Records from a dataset
_ _ _ _ _
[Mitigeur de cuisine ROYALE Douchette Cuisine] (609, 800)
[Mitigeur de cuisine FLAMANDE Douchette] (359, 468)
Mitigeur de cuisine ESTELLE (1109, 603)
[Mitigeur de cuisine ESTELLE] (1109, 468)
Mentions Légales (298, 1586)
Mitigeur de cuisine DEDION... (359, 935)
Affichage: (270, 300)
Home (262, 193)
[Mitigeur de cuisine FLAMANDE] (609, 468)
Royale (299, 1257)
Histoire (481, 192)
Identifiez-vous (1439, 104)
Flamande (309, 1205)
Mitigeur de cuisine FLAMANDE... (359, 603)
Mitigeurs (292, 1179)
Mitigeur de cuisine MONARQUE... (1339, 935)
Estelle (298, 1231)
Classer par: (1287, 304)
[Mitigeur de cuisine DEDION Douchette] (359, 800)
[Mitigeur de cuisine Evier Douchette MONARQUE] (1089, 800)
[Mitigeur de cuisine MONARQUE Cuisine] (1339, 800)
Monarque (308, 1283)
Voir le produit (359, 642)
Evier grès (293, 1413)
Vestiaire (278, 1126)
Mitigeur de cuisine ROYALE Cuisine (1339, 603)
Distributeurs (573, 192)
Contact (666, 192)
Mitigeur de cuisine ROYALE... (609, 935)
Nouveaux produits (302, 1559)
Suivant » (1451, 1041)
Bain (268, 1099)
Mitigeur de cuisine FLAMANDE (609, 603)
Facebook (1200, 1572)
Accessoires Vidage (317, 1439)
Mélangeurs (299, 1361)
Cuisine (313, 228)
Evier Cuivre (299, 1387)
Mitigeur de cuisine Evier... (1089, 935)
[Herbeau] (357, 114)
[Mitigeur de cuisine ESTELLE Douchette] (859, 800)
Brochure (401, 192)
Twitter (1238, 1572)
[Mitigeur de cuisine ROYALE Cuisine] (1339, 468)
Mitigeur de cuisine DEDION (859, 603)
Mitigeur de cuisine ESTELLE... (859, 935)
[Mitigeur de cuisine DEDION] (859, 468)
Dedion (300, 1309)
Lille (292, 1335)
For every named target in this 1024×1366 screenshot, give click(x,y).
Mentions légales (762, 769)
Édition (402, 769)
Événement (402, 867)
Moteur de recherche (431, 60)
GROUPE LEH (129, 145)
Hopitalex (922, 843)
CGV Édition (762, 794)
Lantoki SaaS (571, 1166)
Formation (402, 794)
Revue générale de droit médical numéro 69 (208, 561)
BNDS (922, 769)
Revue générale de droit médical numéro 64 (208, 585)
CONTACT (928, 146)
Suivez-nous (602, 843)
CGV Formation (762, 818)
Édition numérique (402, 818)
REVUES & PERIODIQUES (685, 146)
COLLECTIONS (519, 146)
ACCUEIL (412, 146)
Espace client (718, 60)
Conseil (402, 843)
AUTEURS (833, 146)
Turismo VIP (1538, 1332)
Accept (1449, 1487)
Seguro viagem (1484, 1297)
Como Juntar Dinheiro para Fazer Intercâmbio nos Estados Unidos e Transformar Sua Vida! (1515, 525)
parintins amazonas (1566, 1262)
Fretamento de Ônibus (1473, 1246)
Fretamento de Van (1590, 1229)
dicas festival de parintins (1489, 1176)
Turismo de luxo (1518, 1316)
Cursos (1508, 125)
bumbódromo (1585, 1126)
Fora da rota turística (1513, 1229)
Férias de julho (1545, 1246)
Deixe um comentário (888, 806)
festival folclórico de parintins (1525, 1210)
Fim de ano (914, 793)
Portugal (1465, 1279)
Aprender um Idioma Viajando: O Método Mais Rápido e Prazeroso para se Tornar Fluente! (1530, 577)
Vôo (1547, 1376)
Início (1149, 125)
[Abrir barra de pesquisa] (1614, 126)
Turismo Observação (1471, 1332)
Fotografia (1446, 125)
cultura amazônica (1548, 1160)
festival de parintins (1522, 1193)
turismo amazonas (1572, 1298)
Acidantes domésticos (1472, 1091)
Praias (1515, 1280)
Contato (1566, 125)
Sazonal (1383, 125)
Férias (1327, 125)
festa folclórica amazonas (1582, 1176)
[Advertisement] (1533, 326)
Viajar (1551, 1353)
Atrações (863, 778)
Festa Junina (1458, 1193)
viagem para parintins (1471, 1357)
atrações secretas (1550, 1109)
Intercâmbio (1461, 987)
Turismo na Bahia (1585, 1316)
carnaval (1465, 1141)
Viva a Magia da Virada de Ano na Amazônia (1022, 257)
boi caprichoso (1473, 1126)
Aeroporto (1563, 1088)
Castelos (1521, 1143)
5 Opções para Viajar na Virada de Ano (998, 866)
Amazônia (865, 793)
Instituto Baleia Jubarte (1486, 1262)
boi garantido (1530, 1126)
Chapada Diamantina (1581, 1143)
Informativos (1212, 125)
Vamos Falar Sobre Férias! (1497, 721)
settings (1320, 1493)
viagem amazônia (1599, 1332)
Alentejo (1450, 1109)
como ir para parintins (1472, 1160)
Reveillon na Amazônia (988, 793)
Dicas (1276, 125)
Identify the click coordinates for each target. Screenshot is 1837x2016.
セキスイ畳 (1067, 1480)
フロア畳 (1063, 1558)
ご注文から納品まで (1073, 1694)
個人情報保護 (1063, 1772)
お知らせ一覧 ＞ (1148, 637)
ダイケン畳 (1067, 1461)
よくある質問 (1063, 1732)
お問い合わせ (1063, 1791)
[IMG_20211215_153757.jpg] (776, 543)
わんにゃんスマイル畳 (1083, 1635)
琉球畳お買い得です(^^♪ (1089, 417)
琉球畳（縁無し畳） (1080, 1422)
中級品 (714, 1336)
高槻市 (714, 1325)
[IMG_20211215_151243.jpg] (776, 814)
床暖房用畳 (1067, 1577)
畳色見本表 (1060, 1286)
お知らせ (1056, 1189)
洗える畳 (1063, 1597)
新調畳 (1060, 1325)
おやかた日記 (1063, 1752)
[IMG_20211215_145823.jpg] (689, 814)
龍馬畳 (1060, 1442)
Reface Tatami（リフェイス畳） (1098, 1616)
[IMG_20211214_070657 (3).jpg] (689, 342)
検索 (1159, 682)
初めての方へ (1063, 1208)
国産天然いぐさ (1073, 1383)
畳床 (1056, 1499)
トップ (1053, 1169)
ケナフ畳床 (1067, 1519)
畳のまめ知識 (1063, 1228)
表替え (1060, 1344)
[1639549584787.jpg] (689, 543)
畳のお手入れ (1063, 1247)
_ _ _ _ _
● Problem to solve:
Each line from the one with "中級品 (714, 1336)" through the end of the entries above is to be returned word for word. Nothing else belongs in the answer.

● Your solution:
中級品 (714, 1336)
高槻市 (714, 1325)
[IMG_20211215_151243.jpg] (776, 814)
床暖房用畳 (1067, 1577)
畳色見本表 (1060, 1286)
お知らせ (1056, 1189)
洗える畳 (1063, 1597)
新調畳 (1060, 1325)
おやかた日記 (1063, 1752)
[IMG_20211215_145823.jpg] (689, 814)
龍馬畳 (1060, 1442)
Reface Tatami（リフェイス畳） (1098, 1616)
[IMG_20211214_070657 (3).jpg] (689, 342)
検索 (1159, 682)
初めての方へ (1063, 1208)
国産天然いぐさ (1073, 1383)
畳床 (1056, 1499)
トップ (1053, 1169)
ケナフ畳床 (1067, 1519)
畳のまめ知識 (1063, 1228)
表替え (1060, 1344)
[1639549584787.jpg] (689, 543)
畳のお手入れ (1063, 1247)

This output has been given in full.